* Written request: Count the lines in the items below that contain the string "Task", matching case exactly, and reply with only the number.

* Data rows:
########################################

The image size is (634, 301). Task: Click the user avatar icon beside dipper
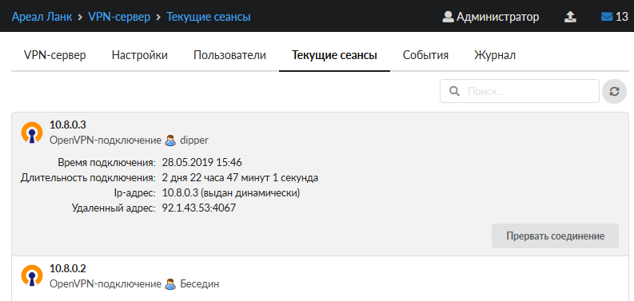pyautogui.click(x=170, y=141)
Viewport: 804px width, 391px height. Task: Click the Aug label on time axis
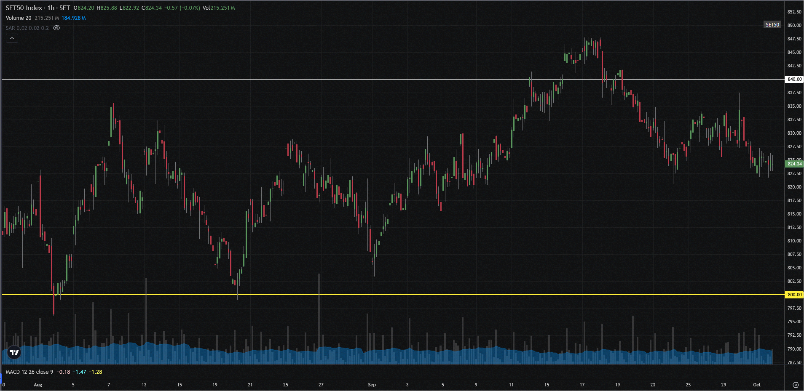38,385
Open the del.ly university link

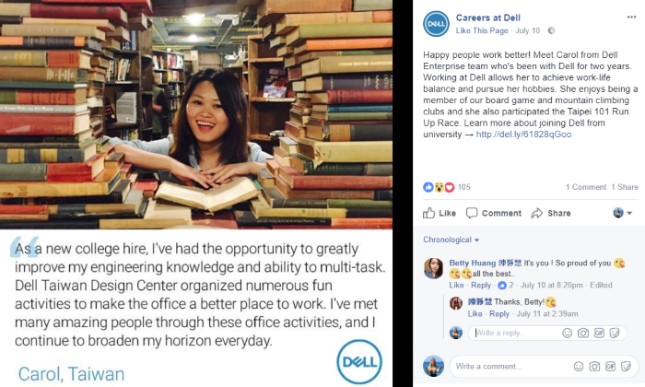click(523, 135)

########################################

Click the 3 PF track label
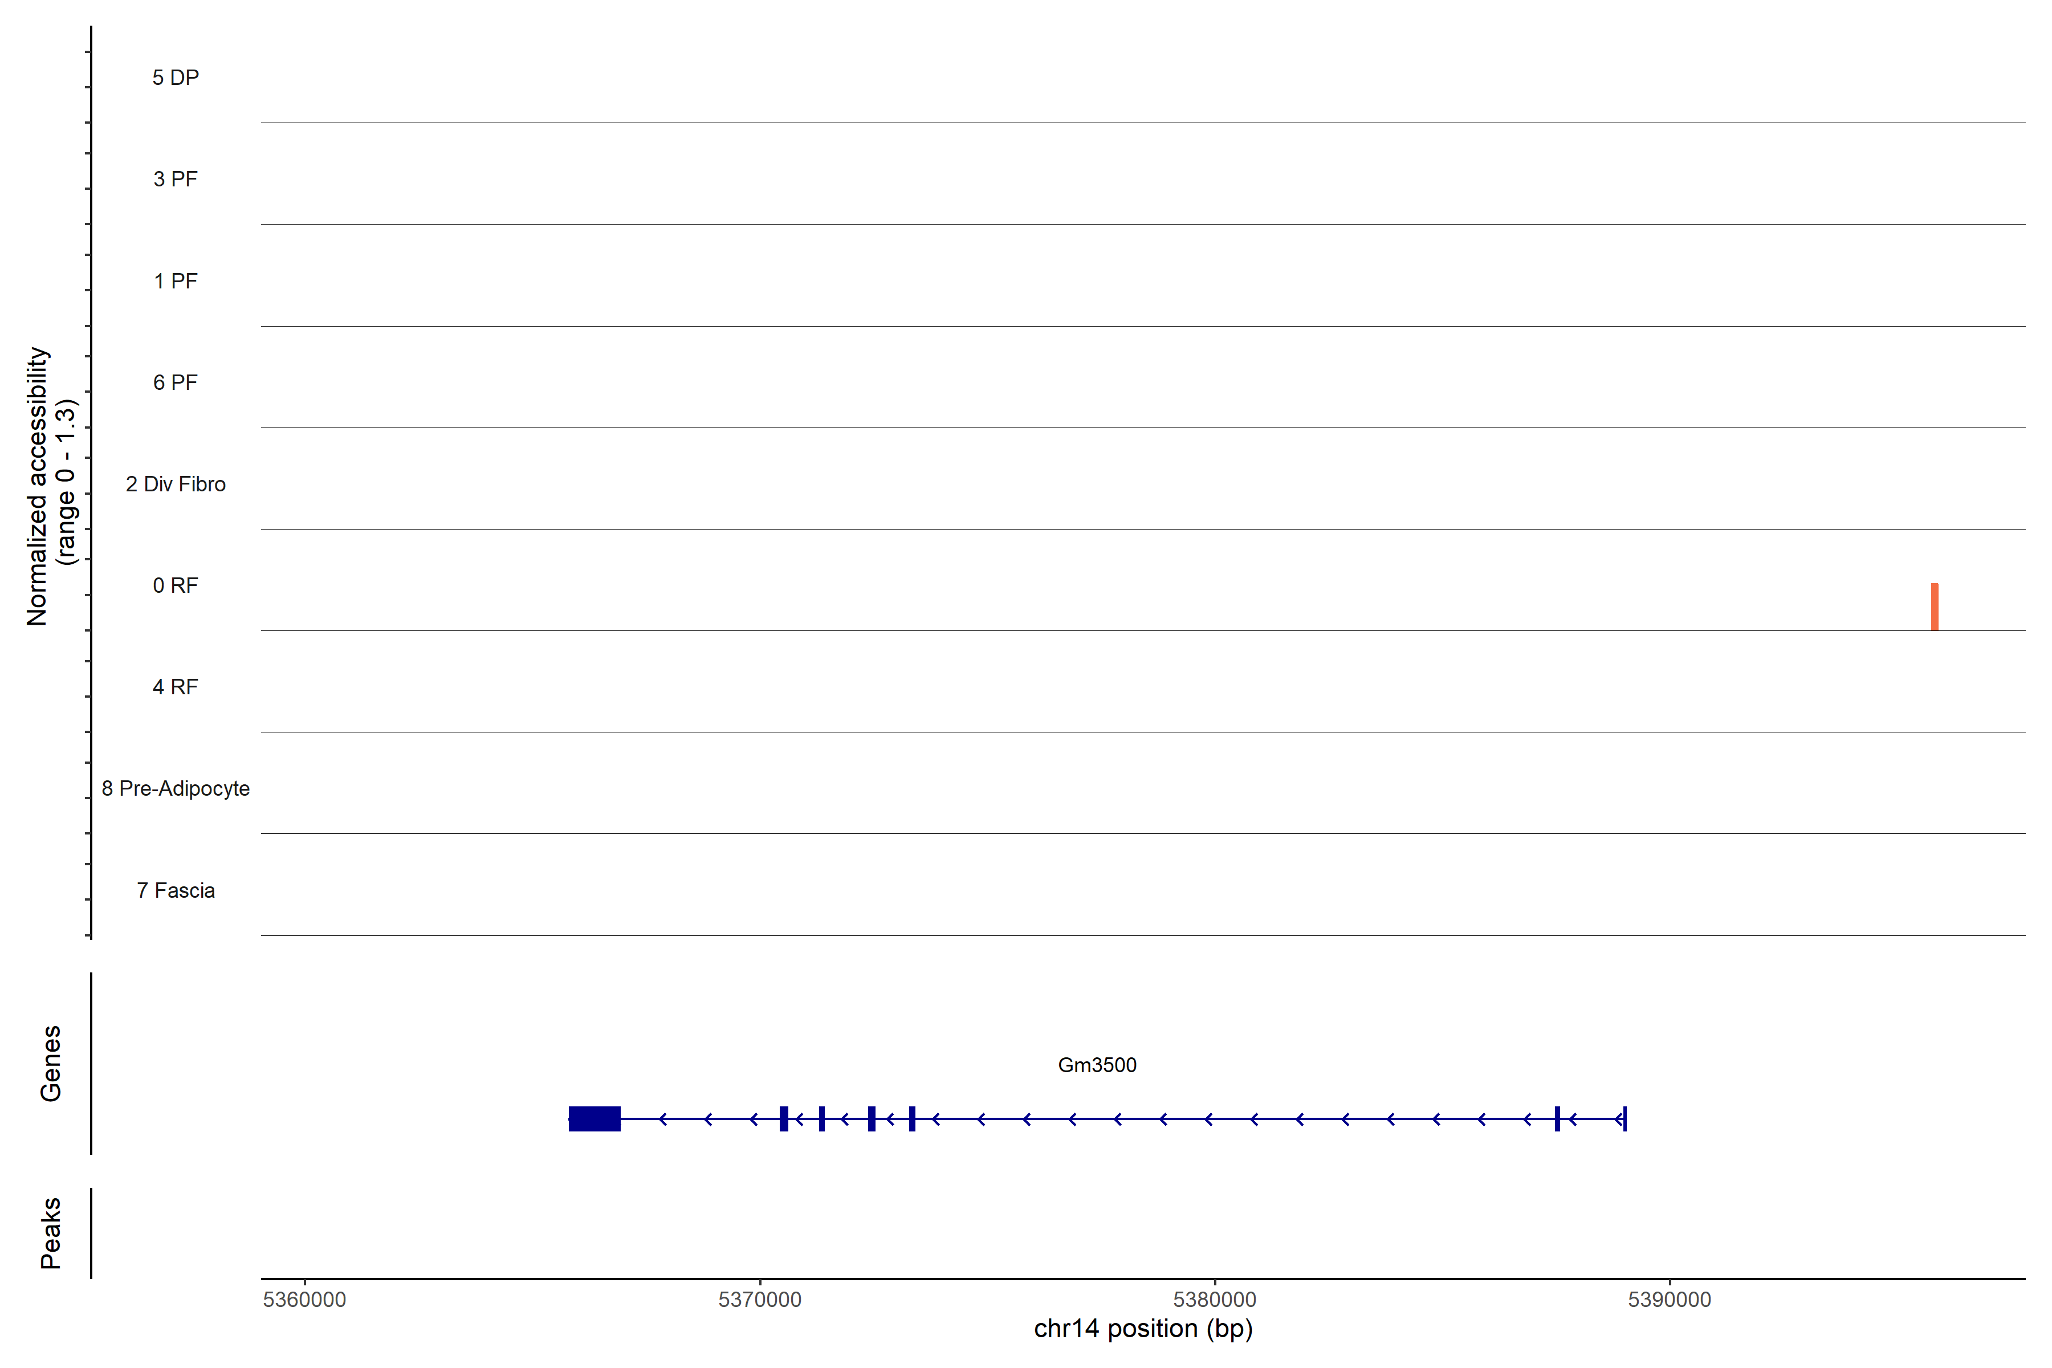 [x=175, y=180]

########################################

* Correct response: 2